“Your aunts are not at home?”
“No. They have gone for their drive. Did you wish to see them?”
“I am in terror of your Aunt Winifred. She and I had many ructions when I was small. She thought our keepers used to shoot her cats.”
“They probably did!”
“Of course. But a keeper who told the truth about it would have no moral sense.”
They both laughed, looking into each other’s faces with a sudden sense of relief from tension. After all the tragedy and the pain, there they were, still young, still in the same world together. And the sun was still shining and flowers blooming. Yet, all the same, there was no thought of any renewal of their old relation on either side. Something unexpressed, yet apparently final, seemed to stand between them; differing very much in his mind from the something in hers, yet equally potent.
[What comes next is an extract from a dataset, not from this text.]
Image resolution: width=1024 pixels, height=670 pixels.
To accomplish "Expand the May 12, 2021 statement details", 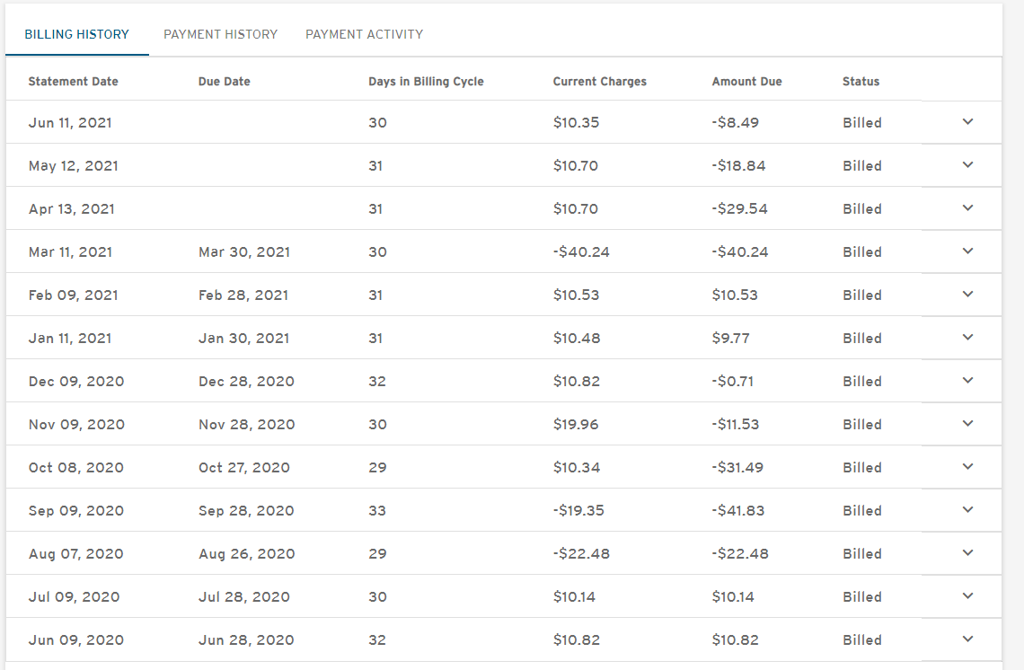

She, who had gone through agonies of far too tender pity for him, felt now a touch of something chill and stern in the circumstance surrounding him that seemed to put her aside. “This is not your business,” it seemed to say; so that she saw herself as an inexperienced child playing with that incalculable thing—the male. Attempts at sympathy or advice died away—she rebelled, and submitted.
Still there are things—experiments—that even an inexperienced child, a child “of good will” may venture. All the time that she was talking to Falloden, a secret expectation, a secret excitement ran through her inner mind. There was a garden door to her left, across a lawn. Her eyes were often on it, and her ear listened for the click of the latch.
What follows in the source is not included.